According to Politico, he said in 2013: “First they make us pay in taxes for Greek olive groves, many of which probably don’t exist.
“Then they sat we can’t dip our bread in olive oil in restaurants.
“We didn’t join the Common Market – betraying the New Zealanders and their butter – in order to be told when, where and how we must eat the olive oil we have been forced to subsidise.”
Mr Johnson’s comments touch on what has been central to the Brexit debate – whether the UK should be in control of its own trade agreements.
Remainers claim that the UK benefits from zero tariffs in the Single Market and the many trade agreements the bloc has with the rest of the world.
Meanwhile, Leavers argue the UK outside the EU could strike up trade agreements as it pleases.
One suggestion for a post-EU trading bloc is CANZUK which would consist of Canada, Australia, New Zealand and the UK.

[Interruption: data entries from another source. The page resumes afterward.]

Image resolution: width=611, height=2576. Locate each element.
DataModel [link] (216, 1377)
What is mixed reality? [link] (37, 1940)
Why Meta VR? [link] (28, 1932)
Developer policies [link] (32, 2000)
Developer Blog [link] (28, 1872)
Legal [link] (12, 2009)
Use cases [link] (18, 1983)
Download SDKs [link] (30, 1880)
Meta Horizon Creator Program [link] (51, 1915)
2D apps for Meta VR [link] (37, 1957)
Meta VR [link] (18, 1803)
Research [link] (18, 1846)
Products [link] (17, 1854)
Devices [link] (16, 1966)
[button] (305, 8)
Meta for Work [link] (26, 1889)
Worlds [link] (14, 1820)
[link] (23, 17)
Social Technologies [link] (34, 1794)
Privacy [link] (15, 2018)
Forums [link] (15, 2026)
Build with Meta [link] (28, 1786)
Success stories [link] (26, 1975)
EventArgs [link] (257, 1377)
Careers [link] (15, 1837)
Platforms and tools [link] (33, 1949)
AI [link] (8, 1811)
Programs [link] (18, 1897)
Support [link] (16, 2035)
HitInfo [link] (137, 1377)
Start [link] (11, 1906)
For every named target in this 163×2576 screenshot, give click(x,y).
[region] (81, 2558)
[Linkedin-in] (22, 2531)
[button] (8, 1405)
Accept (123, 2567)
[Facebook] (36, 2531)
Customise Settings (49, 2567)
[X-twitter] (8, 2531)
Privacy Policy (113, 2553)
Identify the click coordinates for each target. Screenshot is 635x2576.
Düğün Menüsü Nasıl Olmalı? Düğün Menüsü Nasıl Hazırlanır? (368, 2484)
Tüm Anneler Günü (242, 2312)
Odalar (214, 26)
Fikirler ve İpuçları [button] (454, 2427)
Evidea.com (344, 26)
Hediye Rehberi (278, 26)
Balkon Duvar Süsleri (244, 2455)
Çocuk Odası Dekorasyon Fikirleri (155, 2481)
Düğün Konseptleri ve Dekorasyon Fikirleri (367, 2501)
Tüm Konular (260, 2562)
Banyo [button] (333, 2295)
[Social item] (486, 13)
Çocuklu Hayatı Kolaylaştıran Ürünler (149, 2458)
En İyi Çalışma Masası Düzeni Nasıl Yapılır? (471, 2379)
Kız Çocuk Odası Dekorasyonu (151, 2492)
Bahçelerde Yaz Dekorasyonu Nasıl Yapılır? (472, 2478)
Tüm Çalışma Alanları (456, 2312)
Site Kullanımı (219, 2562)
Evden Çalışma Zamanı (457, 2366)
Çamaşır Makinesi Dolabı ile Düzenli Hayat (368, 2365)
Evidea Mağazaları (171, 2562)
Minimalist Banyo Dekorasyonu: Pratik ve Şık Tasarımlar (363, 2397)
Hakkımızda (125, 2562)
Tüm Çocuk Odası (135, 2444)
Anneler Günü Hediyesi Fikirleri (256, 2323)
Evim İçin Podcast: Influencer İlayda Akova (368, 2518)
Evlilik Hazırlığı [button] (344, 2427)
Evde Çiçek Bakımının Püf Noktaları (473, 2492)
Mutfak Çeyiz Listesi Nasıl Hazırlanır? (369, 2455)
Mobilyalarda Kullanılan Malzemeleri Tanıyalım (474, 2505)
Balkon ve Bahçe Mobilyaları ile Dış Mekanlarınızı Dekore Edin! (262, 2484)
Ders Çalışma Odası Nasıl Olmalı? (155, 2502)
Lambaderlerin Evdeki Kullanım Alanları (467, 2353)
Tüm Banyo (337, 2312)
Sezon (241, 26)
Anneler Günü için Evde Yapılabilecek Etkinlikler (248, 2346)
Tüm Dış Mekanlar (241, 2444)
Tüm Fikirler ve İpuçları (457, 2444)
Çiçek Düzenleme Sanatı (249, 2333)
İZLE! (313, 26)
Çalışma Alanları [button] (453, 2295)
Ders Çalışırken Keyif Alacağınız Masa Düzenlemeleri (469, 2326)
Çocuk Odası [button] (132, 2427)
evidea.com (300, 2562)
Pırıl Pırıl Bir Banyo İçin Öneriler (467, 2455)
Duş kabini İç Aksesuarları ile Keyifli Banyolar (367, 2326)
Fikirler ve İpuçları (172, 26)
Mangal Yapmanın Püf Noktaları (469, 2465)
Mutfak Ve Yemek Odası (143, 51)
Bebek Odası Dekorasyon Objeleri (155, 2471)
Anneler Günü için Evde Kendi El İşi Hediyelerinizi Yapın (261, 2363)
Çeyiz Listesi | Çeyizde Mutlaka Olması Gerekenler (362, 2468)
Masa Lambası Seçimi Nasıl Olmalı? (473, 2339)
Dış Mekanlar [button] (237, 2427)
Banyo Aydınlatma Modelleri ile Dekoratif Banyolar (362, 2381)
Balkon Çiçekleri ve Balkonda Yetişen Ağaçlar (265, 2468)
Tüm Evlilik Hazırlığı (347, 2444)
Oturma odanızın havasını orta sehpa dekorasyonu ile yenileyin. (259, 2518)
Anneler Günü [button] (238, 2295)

All these countries and former settler colonies of the British Empire and people of British ethnic origins make up a majority of the population.
New Zealand in fact has the largest proportion of people outside the UK and its Overseas Territories who self-identify as being ethnically British, which is 59 percent.
Mr Johnson has asserted that, should he win the Tory leadership, he will take the UK out of the EU by the October 31 deadline – deal or no deal.
The former Foreign Secretary claimed all the UK needs is the “guts and courage” to achieve this.
However, his rival for the top job, current Foreign Secretary Jeremy Hunt, has also said he would be willing to leave the EU with no deal, but insisted it should be a last resort.
The former London mayor stormed through the initial rounds of the election, securing far more MP votes than any other contender, but now he must win over the Tory membership.
The latest Ladbrokes odds on the next Tory Leader have Mr Johnson at ⅛ and Mr Hunt on 5/1.
Mr Johnson’s backers in the Commons include former Brexit Secretaries David Davis and Dominic Raab, Health Secretary Matt Hancock, European Research Group chairman Jacob Rees-Mogg and former Defence Secretary Gavin Williamson.
Meanwhile, Mr Hunt has secured support from Work and Pensions Secretary Amber Rudd, International Trade Secretary Liam Fox, Business Secretary Greg Clark and Defence Secretary Penny Mordaunt.